We all know the 2018 MVP and 2019 Super Bowl MVP is getting paid. It's practically inevitable that he'll become the highest-paid player in NFL history. The questions now are just how much he'll make and when he'll make it.
Technically, the Kansas City Chiefs are in no rush. Mahomes has one year remaining on his rookie contract, his 2021 fifth-year option will be exercised if applicable this spring and the franchise tag remains a potential option in 2022, maybe even 2023 and 2024. But both sides would probably prefer to avoid playing the tag game, which easily results in bad blood. Besides, Le'Veon Bell's season-long holdout under the tag might have set a new precedent when it comes to nuclear options.
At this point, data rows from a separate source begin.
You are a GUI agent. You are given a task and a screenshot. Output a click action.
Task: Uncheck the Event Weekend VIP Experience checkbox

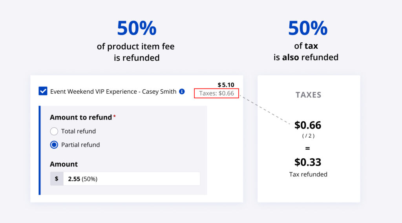tap(43, 91)
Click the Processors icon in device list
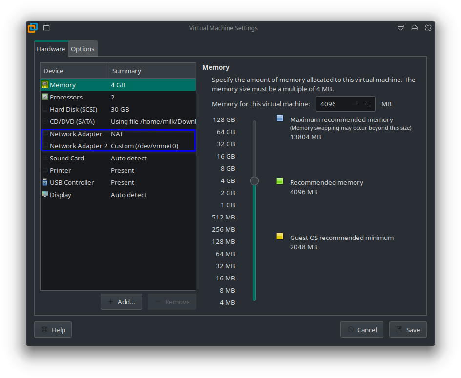The image size is (461, 378). pyautogui.click(x=45, y=97)
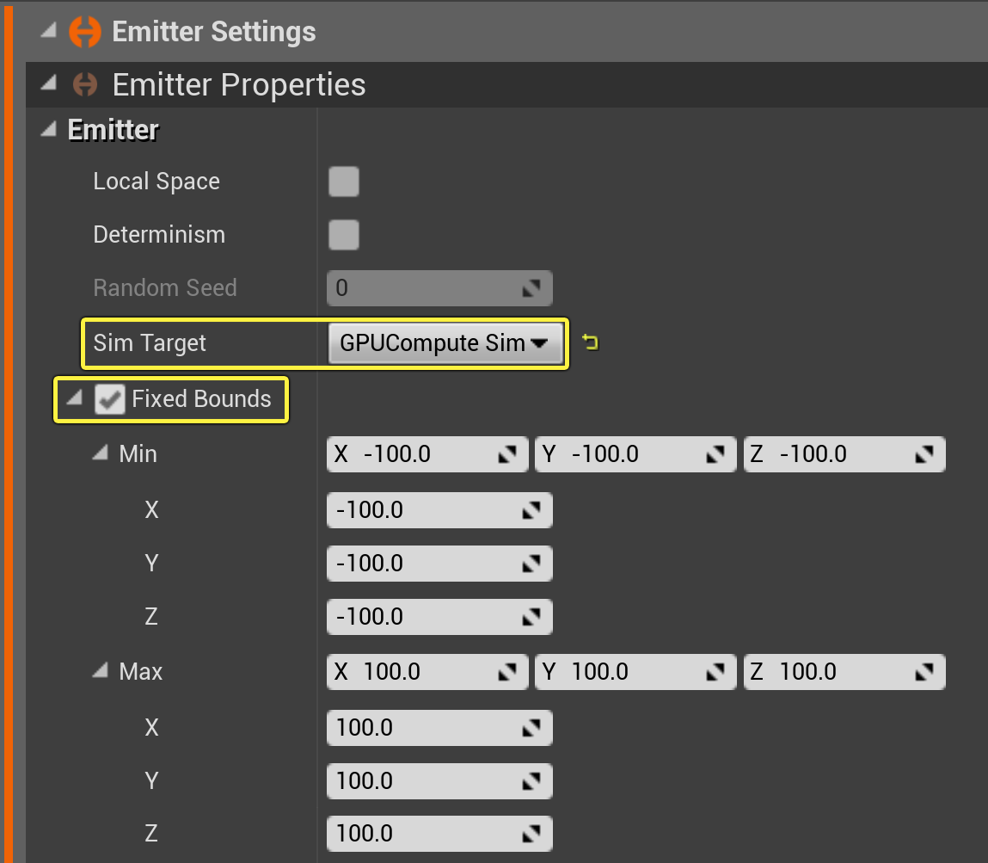Collapse the Max bounds section
Image resolution: width=988 pixels, height=863 pixels.
coord(101,670)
That essentially means the Chiefs would be smart to get a deal done in the next 18 months. But how much more expensive will Mahomes become between now and next summer? The salary cap increases by significant margins every season, and a new collective bargaining agreement with new television deals could greatly intensify those gains.
NFL Network's Tom Pelissero reported last month that the two sides will take their time working on an extension that won't be done until after the draft. How far beyond? That'll probably depend on how motivated the team feels.
Las Vegas Raiders
Do they bring back Daryl Worley?
It would be easy to understand why the Las Vegas Raiders might want a fresh start in the defensive backfield as they complete their move from Oakland. The Raiders allowed a tied-for-league-worst 8.3 yards per pass attempt and an AFC-worst 103.8 passer rating as they bid adieu to the Bay Area in 2019, and their pass defense ranked 30th in DVOA (defense-adjusted value over average) at Football Outsiders.
So the Raiders might be unsure about paying to keep impending free-agent cornerback Daryl Worley, because he's got the ability and upside to earn big bucks on the open market.
The Carolina Panthers' 2016 third-round pick is coming off his steadiest season in coverage, but he's yet to emerge as a star and Las Vegas also has 2019 second-round pick Trayvon Mullen and the highly paid Lamarcus Joyner in coverage.
Still, Worley is only 25, and with great size, speed and athleticism, he's capable of becoming a strong No. 1 corner in the coming years. The Raiders might have trouble letting that go, even if they're forced to overpay based on his potential.
Los Angeles Chargers
What to do with Russell Okung?
The Los Angeles Chargers are starting fresh at quarterback, so it might also make sense to make a big change at the left tackle position. Okung is a well-accomplished veteran, but he hasn't been a Pro Bowler since 2017 and he played in just six games last year.
He's also one of the league's highest-paid offensive linemen, and the Bolts can save just over $13 million by parting ways with him this offseason. Considering his age, his injuries and his penalty habit, that might be a good idea. Plus, it's possible Okung himself wants out.
Still, decent left tackles are so hard to come by that it's easy to imagine general manager Tom Telesco opting to keep Okung for his walk year. He could help bring a young quarterback along, and the Chargers do have more than $50 million in projected cap space.
Los Angeles Rams
Could they actually part ways with Todd Gurley?
The running back signed a four-year, $57.5 million contract just two years ago, and a year ago he was coming off his second consecutive All-Pro campaign. But a late-2018 knee injury forced the Los Angeles Rams to limit Gurley's workload in 2019, and it sure sounds as though that'd be the case again if Gurley were to return to the team in 2020.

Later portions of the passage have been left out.